Crypto -Dealers exhibit Bearish behavior in spite of Bitcoin
Trade over $ 110,000 and may be aiming for a new record high over $ 112,000.
Data from Coinalyze shows that under Bitcoin’s Move this week from $ 106,000 to $ 110,000, the long/short relationship dropped from 1,223 in favor of longs to 0.858 in favor of shorts.
It is worth noting that the long/short relationship in this case is to analyze the percentage of accounts that are long or short, which is typically an indicator of retailing. The long/short relationship has been negative several times during the recent step over $ 100,000 despite remaining positive through the previous bull market in 2021.
Open interest also rose from $ 32 billion to $ 35 billion during this period, indicating that significant capital is pumped to map Bitcoin. However, the financing rates remained positive throughout this increase, which indicates that dealers are also included in long positions.

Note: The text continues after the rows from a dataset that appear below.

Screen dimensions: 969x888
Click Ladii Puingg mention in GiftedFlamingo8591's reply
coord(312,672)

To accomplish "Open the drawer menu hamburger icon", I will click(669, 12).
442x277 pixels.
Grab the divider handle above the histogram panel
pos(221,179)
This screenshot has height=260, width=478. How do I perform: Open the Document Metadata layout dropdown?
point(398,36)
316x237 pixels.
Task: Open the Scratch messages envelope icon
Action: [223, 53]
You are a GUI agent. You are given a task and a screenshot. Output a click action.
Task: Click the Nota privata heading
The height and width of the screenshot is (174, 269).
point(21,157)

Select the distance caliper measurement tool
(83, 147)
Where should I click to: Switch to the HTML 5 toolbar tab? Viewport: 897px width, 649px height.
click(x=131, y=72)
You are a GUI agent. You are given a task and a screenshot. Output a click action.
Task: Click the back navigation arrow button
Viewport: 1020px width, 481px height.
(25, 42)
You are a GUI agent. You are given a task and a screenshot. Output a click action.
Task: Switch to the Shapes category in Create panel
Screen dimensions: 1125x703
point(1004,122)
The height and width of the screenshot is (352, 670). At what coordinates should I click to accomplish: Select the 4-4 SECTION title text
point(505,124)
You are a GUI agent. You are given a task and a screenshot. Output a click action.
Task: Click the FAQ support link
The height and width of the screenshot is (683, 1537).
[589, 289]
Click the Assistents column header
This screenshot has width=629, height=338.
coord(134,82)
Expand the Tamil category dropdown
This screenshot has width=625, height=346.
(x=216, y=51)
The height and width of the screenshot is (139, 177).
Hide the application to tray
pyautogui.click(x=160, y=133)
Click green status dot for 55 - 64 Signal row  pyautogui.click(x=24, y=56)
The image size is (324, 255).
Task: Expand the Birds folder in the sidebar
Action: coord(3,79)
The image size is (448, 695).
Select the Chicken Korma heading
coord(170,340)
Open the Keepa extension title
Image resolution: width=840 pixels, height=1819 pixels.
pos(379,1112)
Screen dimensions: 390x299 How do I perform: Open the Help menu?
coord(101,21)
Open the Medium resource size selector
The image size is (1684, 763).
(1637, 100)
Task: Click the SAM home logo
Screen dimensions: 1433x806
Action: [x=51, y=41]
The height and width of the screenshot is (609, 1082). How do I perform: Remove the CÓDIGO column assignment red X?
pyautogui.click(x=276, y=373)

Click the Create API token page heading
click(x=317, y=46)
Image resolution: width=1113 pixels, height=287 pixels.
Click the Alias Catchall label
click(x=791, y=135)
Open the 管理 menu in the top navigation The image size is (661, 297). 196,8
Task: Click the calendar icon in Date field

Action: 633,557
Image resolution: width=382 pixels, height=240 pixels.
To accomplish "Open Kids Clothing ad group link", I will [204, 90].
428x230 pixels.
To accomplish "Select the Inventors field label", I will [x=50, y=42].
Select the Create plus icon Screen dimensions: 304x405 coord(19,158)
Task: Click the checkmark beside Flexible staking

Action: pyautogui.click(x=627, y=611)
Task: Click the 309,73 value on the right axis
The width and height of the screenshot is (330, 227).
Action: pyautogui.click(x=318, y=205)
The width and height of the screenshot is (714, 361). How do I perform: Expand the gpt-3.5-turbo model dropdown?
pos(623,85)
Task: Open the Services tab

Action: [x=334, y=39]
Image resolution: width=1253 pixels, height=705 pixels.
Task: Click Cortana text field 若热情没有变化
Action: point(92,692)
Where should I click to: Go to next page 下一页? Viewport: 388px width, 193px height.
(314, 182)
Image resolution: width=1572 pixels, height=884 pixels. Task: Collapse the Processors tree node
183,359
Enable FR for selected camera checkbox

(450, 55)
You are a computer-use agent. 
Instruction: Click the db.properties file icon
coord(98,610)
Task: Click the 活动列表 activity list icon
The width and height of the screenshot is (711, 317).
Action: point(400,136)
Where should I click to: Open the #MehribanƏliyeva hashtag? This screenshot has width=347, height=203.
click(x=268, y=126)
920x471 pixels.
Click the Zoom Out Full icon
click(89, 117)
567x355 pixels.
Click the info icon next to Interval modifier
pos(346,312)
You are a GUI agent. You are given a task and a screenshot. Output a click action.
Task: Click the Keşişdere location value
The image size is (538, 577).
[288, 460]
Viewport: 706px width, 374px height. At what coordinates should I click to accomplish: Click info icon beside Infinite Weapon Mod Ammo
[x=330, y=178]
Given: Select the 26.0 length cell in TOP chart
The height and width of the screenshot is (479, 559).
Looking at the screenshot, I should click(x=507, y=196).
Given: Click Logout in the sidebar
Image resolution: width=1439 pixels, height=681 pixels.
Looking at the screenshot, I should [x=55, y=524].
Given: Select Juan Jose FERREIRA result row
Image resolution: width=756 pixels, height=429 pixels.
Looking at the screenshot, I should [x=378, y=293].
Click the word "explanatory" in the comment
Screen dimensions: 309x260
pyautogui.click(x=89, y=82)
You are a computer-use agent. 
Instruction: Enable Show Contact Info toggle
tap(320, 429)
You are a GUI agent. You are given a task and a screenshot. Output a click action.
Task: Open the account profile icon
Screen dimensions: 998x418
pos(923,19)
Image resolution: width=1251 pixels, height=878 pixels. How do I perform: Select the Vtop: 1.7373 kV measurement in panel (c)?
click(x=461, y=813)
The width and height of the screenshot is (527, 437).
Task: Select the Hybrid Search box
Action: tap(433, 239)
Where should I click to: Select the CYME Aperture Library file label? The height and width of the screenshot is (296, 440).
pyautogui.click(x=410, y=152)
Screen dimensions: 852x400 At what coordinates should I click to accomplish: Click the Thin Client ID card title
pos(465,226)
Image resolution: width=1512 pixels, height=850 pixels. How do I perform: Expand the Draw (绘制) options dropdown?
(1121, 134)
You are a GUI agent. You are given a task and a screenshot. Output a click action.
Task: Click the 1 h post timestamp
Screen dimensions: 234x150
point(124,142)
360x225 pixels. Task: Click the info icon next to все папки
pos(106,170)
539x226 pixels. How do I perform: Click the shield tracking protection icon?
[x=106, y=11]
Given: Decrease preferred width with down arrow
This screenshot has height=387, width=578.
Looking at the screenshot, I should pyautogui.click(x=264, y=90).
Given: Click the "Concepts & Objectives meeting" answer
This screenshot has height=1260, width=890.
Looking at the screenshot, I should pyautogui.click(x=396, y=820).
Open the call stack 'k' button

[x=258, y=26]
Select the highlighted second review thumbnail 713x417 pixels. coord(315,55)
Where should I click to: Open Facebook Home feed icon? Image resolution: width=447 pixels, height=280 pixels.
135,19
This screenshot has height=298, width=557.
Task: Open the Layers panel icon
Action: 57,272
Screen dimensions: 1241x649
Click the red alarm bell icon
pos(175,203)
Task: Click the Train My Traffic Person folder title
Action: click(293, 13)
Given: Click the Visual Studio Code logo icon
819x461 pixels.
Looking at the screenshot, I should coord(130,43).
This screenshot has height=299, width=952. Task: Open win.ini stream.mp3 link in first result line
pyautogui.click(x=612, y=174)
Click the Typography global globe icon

Bitcoin is trapped in a relatively tight interval since the beginning of May, trading between $ 100,000 and $ 110,000 with three tests of each level of support and resistance.
Technical indicators such as relative Strength Index (Rsi) Continue painting a bearish image with multiple drives with bearish divergence, with RSI weakening on each test of $ 110,000.
The recent influx of short positions could well be lower time -dealers who benefit from the range, where there is a short circuit of the resistance before turning their trade to each test of $ 100,000.
This was true on June 22 when the long/short relationship shot up to 1.68 when Bitcoin immediately fell through $ 100,000 before jumping.
There is a potential bull bag with the increase in short positions: a short clamp. This would occur if Bitcoin begins to trigger liquidation points and stop losses over a record high, which would cause an impulse in purchase pressure and continuation on the upside.
Update July 3, 16:21 UTC: Adds context on long/short relationship and a judgment on the financing rate that remains positive.